[EXCERPTED DATA Boundary: Start]

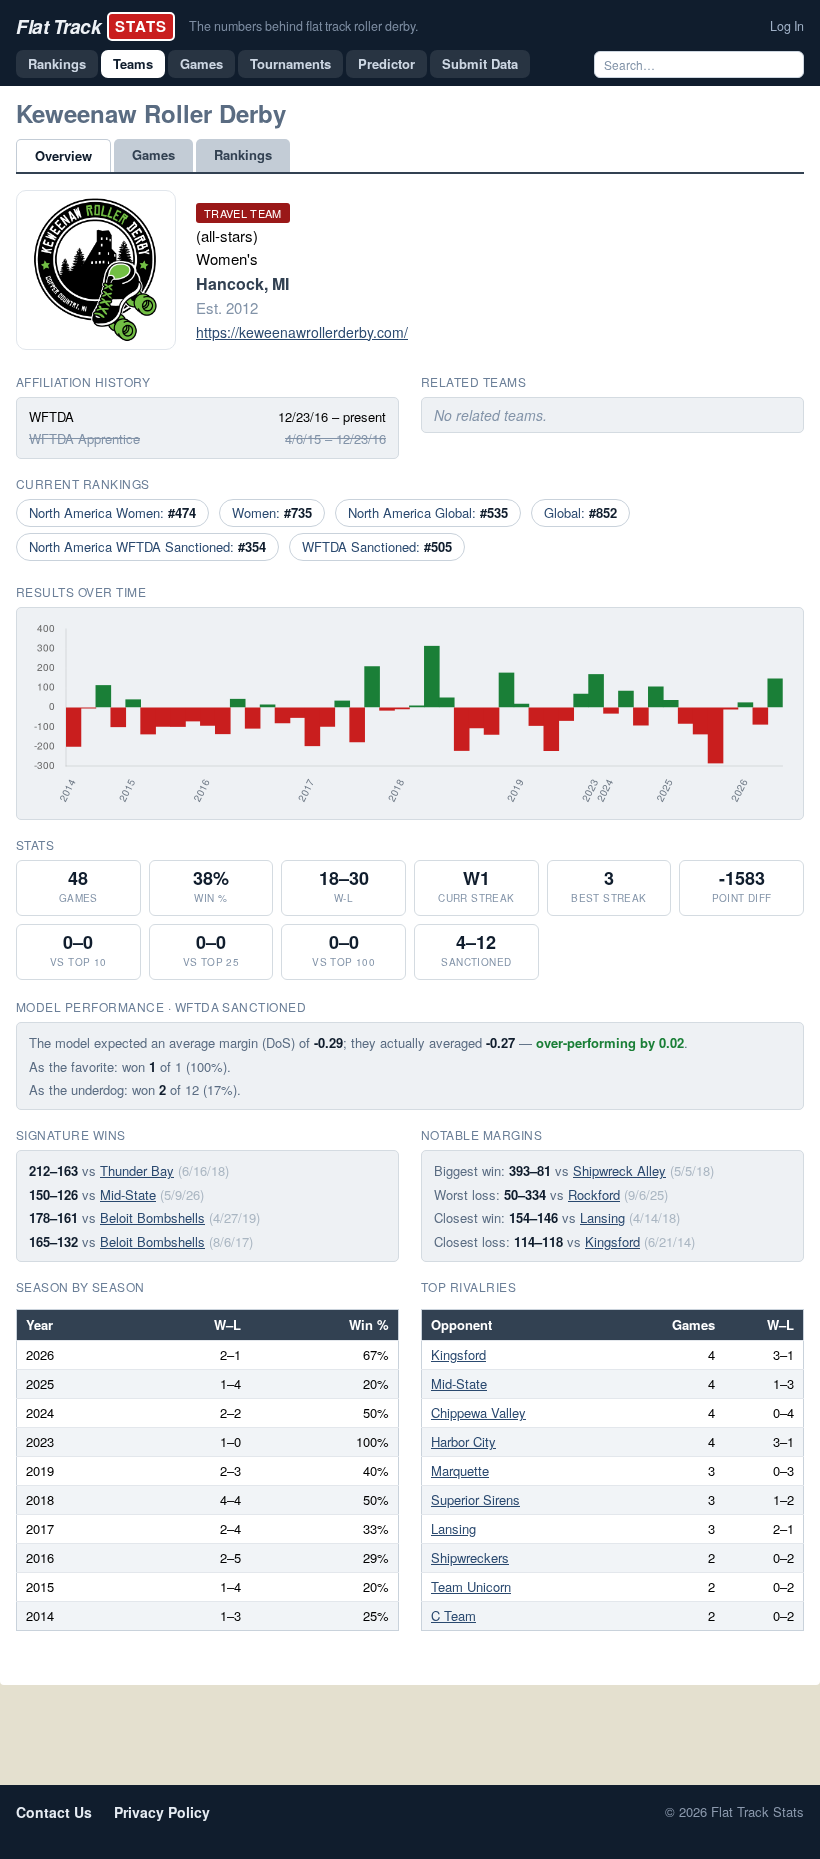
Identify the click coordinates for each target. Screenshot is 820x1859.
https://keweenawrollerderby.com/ (302, 332)
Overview (63, 155)
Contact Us (54, 1812)
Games (201, 63)
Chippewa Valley (478, 1412)
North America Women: (112, 512)
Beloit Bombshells (152, 1217)
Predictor (386, 63)
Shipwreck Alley (619, 1170)
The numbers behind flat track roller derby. (303, 26)
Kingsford (612, 1241)
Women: (272, 512)
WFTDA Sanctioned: (377, 546)
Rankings (57, 63)
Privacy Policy (162, 1812)
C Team (453, 1615)
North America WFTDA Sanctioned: (147, 546)
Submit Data (480, 63)
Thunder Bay (137, 1170)
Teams (133, 63)
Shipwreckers (470, 1557)
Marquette (460, 1470)
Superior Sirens (475, 1499)
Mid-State (128, 1194)
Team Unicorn (471, 1586)
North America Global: (428, 512)
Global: (580, 512)
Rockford (594, 1194)
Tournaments (290, 63)
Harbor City (463, 1441)
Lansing (602, 1217)
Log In (787, 26)
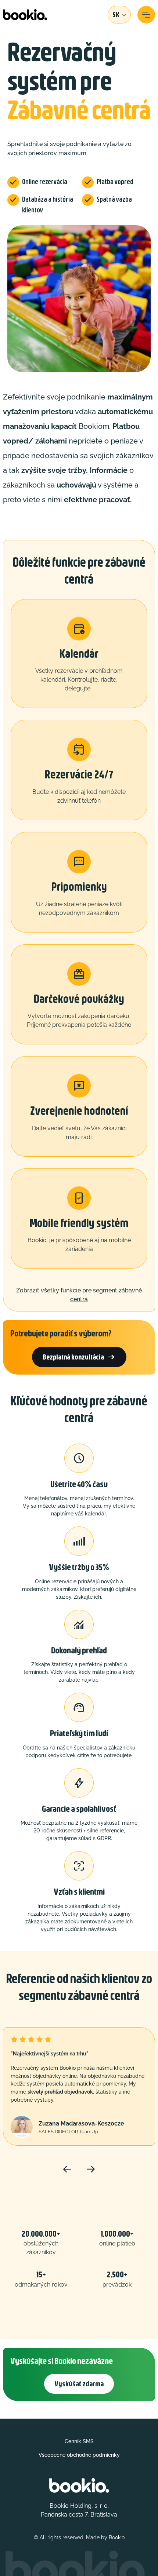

[EXCERPTED DATA Boundary: End]

ASSIGNMENT:
Out of the records above, pick each line that contains the string "America".

RESPONSE:
North America Women: (112, 512)
North America WFTDA Sanctioned: (147, 546)
North America Global: (428, 512)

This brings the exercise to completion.